What is needed:
Lines with "heading": pull these out of the listing below.

Data:
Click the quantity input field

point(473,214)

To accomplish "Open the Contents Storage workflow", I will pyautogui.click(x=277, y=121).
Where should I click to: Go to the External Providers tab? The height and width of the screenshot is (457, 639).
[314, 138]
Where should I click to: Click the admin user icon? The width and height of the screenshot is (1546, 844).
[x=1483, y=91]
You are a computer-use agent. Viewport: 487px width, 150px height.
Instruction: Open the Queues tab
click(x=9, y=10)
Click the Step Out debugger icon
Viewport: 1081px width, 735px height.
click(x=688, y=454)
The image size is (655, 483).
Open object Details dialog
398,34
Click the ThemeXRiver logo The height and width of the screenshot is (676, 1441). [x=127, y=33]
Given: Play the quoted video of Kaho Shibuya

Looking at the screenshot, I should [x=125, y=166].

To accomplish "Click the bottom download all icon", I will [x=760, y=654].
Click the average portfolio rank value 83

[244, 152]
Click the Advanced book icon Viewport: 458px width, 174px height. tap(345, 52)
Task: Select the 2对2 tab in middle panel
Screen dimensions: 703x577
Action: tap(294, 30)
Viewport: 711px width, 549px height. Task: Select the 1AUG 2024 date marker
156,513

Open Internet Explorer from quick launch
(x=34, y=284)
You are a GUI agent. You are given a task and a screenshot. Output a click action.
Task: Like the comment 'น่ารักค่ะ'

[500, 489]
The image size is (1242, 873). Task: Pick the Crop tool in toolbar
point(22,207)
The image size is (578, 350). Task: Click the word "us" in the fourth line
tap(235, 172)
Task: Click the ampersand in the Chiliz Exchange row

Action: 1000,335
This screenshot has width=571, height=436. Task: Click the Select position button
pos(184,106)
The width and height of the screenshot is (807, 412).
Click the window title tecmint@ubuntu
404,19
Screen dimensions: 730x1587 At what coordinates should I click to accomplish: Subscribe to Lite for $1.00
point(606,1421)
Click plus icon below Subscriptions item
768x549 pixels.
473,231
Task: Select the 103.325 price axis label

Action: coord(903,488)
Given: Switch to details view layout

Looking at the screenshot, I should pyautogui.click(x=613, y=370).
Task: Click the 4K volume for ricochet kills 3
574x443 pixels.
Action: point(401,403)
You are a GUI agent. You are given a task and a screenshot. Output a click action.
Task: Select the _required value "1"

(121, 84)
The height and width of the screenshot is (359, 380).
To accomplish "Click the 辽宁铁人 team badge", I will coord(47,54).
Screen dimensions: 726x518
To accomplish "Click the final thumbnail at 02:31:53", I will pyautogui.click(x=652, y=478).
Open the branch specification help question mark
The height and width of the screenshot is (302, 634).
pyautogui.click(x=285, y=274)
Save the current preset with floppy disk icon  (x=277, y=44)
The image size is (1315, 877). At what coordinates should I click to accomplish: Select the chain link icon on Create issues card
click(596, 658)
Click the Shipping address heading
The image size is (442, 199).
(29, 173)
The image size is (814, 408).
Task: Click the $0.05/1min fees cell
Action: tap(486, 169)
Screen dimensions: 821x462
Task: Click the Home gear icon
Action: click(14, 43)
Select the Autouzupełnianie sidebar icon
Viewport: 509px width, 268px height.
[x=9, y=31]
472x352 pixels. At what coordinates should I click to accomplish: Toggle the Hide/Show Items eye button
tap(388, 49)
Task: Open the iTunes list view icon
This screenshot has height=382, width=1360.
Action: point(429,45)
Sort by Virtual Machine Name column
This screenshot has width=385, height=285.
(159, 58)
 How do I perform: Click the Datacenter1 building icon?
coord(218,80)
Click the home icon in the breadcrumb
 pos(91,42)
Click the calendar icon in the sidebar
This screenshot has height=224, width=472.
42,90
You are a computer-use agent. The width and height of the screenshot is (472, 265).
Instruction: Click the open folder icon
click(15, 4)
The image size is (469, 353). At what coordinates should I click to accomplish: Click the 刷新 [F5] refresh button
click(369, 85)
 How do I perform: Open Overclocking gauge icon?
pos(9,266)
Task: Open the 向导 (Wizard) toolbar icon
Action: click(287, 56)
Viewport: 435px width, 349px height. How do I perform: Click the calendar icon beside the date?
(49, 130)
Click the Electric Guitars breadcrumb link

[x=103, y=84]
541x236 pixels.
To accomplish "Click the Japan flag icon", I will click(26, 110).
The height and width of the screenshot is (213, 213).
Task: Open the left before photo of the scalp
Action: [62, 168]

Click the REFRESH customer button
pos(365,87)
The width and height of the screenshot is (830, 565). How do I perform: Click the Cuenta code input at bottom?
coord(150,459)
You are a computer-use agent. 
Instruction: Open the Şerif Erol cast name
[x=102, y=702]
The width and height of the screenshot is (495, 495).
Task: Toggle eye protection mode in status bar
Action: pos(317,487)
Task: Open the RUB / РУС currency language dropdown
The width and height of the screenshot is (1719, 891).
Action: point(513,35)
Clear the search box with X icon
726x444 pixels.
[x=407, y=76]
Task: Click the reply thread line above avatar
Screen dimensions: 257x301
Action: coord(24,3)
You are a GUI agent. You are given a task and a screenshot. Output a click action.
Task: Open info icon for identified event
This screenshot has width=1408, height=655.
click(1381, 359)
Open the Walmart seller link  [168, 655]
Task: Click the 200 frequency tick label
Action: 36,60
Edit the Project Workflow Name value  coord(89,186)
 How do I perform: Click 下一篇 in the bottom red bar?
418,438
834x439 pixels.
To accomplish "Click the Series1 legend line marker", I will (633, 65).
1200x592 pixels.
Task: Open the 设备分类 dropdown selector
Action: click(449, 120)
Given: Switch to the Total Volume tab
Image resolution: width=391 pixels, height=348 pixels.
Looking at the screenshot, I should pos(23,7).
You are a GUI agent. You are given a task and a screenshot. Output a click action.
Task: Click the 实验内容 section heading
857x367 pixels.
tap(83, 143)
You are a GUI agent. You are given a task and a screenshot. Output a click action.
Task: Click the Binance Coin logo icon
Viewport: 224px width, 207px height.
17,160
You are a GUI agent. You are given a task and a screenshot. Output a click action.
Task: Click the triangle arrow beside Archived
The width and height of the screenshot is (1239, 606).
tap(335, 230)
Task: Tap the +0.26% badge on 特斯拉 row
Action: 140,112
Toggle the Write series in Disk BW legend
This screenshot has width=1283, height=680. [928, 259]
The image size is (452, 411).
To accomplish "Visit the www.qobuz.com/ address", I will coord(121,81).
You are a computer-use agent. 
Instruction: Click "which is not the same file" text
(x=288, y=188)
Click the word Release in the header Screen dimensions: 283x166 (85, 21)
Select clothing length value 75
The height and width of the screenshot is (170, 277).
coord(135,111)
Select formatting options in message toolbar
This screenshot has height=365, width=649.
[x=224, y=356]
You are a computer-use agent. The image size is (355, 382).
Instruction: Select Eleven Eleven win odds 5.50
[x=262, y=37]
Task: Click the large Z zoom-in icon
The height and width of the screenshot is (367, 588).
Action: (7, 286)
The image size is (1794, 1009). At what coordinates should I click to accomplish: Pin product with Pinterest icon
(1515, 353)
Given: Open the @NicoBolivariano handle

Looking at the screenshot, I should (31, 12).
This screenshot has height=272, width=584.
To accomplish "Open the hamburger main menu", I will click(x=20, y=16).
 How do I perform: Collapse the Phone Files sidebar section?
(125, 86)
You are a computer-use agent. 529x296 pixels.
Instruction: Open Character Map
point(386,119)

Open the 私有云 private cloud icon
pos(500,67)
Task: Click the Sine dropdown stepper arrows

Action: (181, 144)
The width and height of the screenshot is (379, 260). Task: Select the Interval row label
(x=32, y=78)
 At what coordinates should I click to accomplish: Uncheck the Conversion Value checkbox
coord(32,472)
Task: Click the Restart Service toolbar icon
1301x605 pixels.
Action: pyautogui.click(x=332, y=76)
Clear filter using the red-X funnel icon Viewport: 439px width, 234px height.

Task output:
Click the Shipping address heading
Task: Click the 实验内容 section heading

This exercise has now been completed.